Exercise:
Range to copy from the entries below: the line containing "You are a computer-use" through the line containing "This screenshot has height=518, width=938.", inclusive. Retype only those lines, exactly, without any images.

Task inputs:

= = =

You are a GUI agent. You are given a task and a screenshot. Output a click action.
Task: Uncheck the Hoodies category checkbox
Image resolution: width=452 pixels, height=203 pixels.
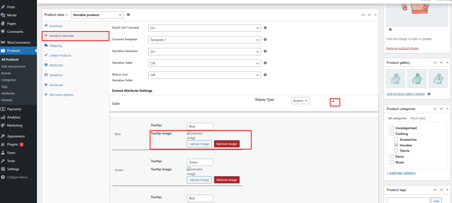396,145
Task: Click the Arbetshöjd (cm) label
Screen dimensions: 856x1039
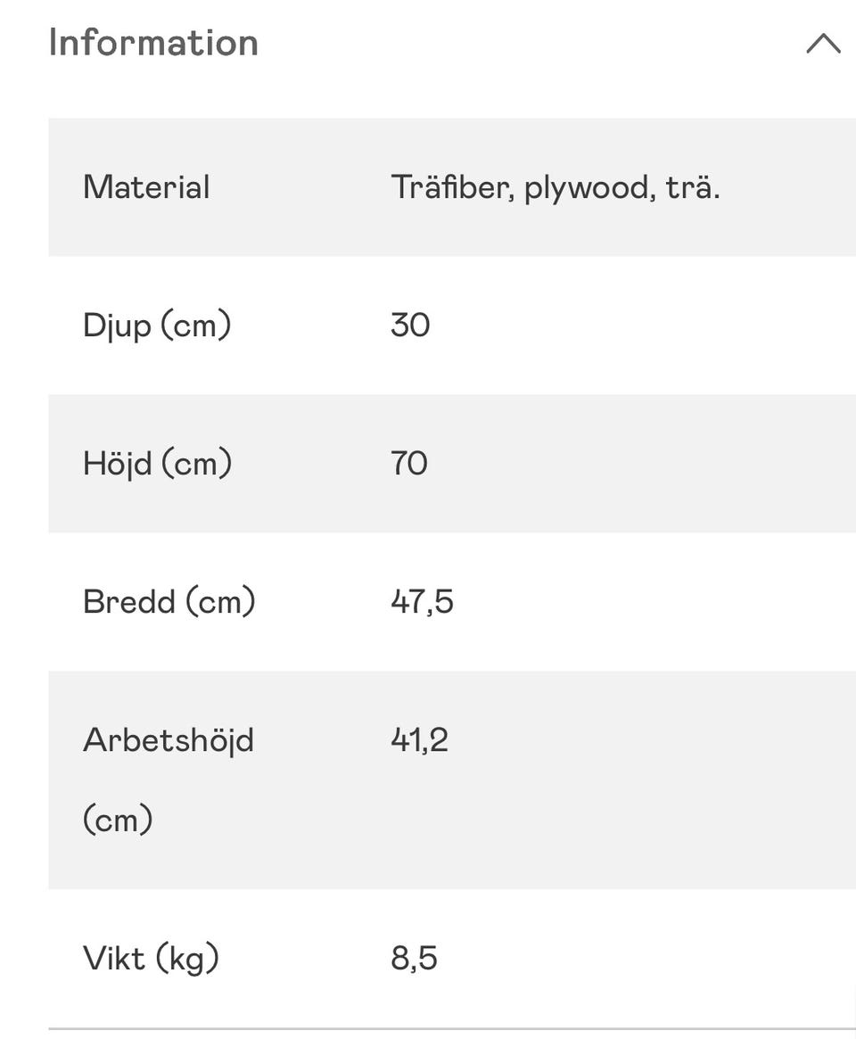Action: pos(168,779)
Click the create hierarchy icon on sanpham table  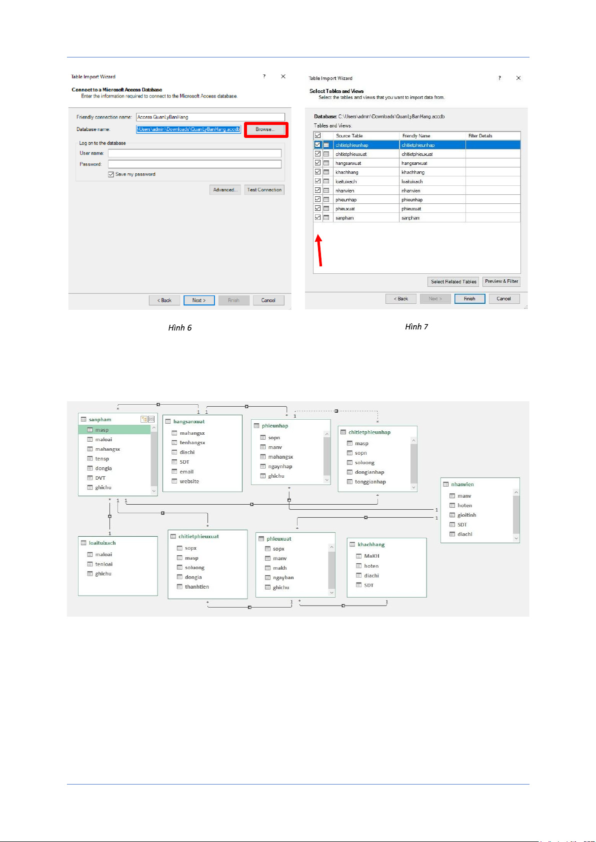click(x=144, y=420)
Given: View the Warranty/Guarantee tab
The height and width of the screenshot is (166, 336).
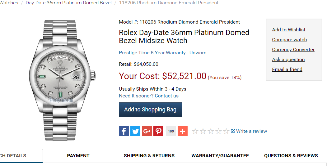Looking at the screenshot, I should point(220,156).
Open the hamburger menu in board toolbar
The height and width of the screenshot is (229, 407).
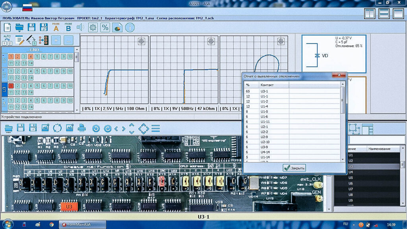155,128
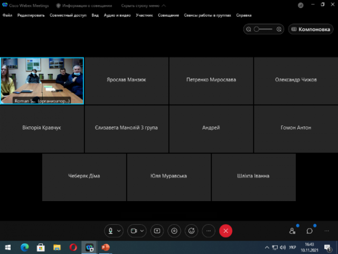Open the Аудио и видео menu
Viewport: 338px width, 254px height.
click(117, 15)
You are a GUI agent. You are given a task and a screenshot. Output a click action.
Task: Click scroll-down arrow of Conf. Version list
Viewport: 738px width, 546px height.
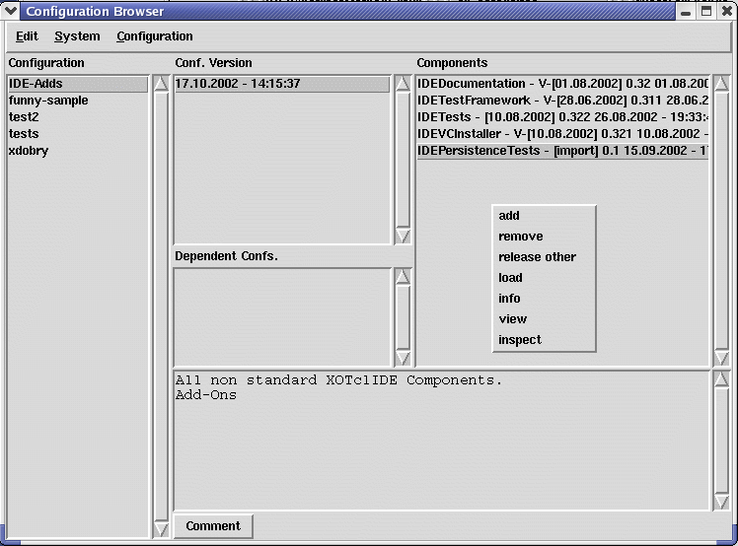pos(403,236)
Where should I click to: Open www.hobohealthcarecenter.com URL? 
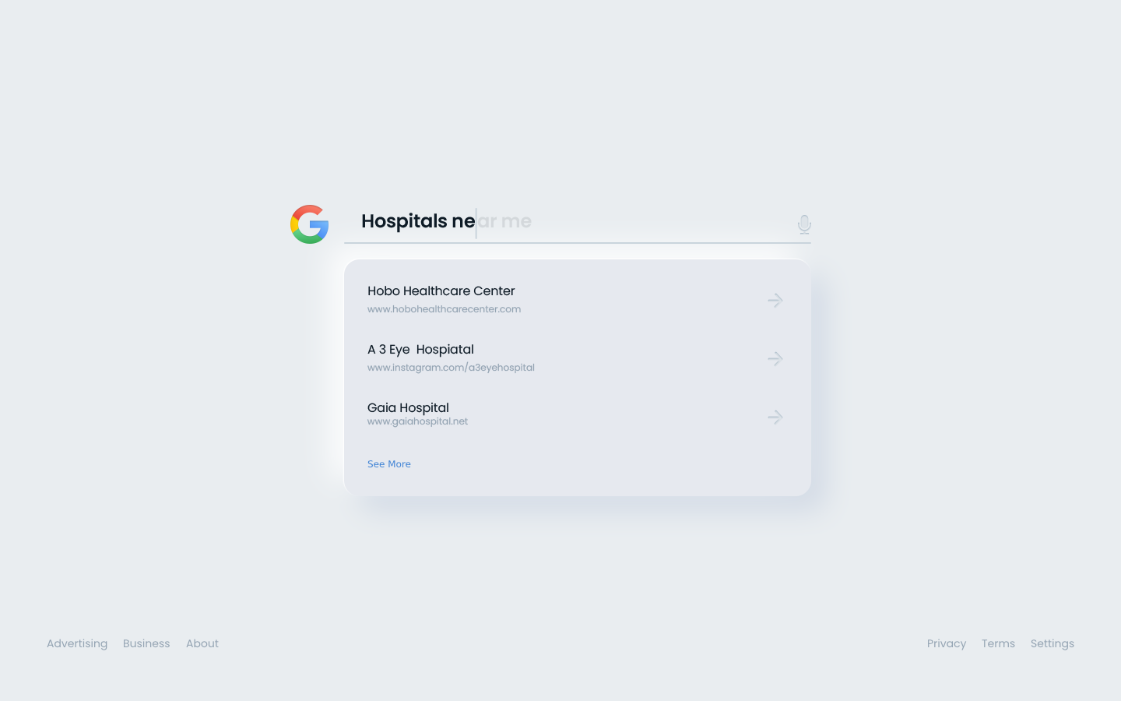[x=444, y=309]
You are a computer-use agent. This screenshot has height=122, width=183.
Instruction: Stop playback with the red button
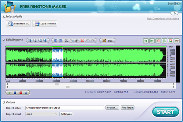pyautogui.click(x=20, y=92)
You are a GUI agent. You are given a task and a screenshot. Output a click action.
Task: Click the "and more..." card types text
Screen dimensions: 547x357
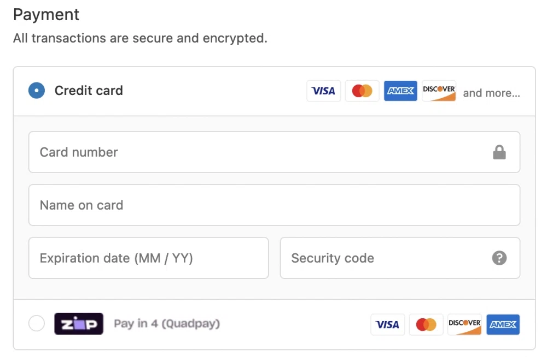pos(491,93)
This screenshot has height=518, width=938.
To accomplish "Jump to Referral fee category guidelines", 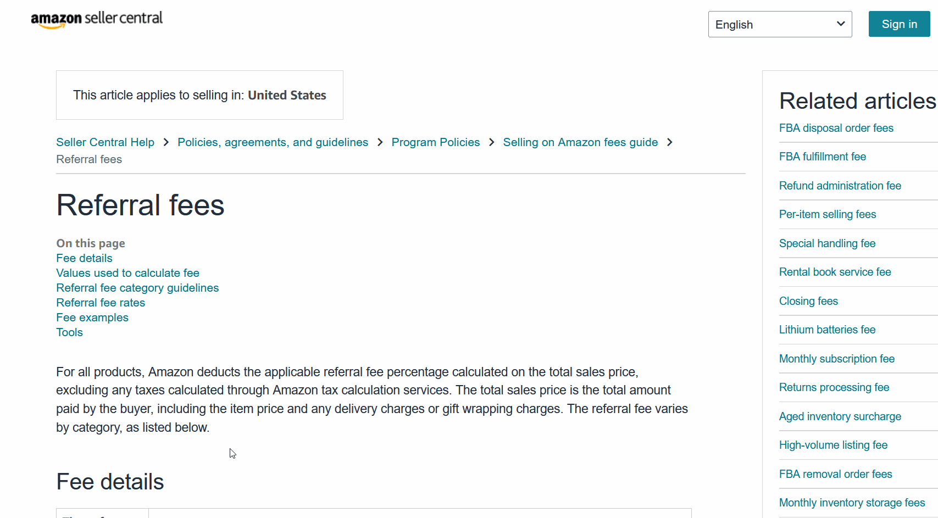I will coord(137,288).
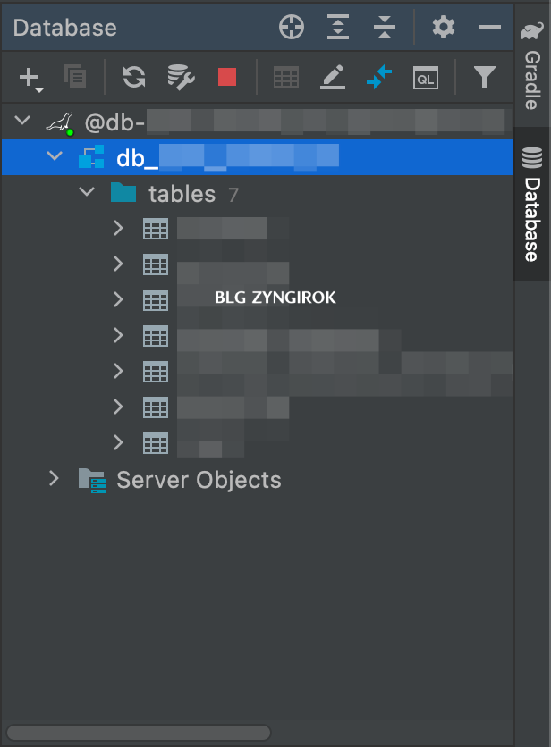The width and height of the screenshot is (551, 747).
Task: Click Collapse All in the panel header
Action: [x=385, y=27]
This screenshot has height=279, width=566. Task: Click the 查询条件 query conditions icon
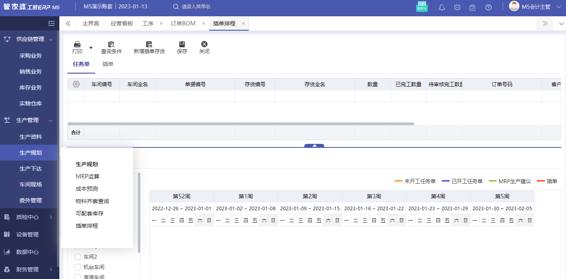tap(112, 47)
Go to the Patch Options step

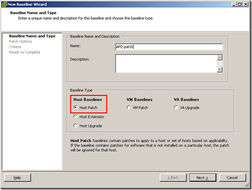20,42

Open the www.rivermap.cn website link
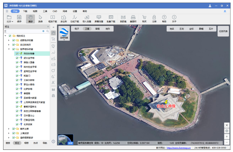point(179,148)
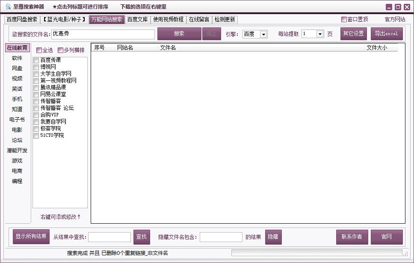
Task: Enable the 窗口置顶 checkbox
Action: (x=343, y=20)
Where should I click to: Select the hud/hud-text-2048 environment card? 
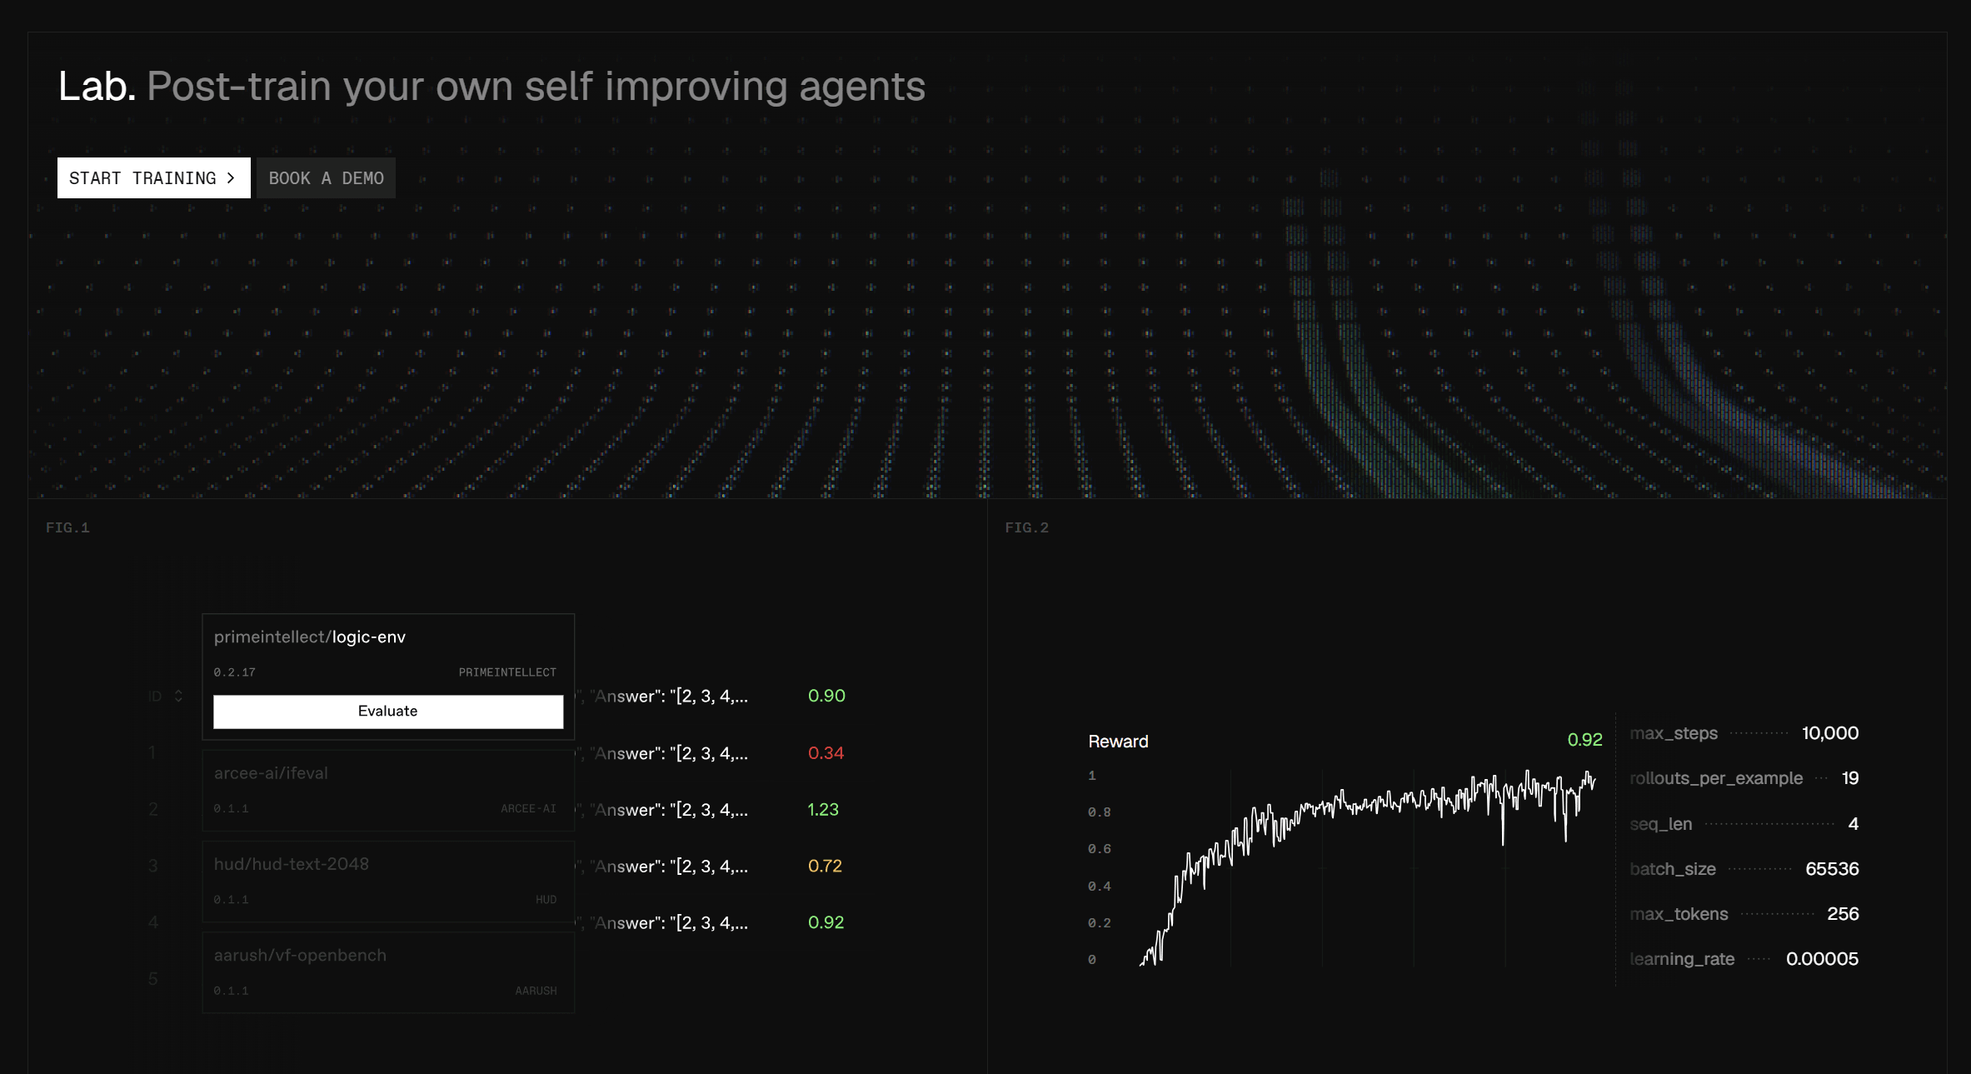tap(388, 881)
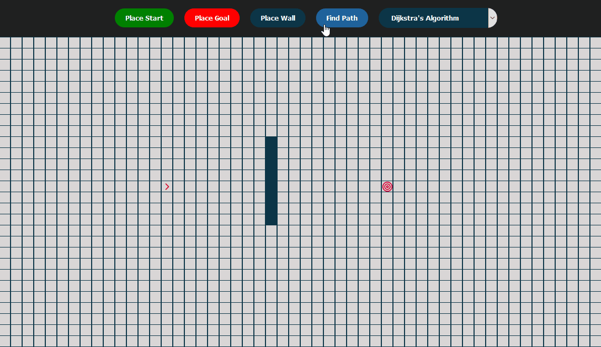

= = =

Answer to the exercise:
You are a computer-use agent. This screenshot has height=122, width=183.
Instruction: Stop playback with the red button
pyautogui.click(x=20, y=92)
You are a GUI agent. You are given a task and a screenshot. Output a click action.
Task: Click the "and more..." card types text
Screen dimensions: 547x357
pos(491,93)
This screenshot has height=518, width=938.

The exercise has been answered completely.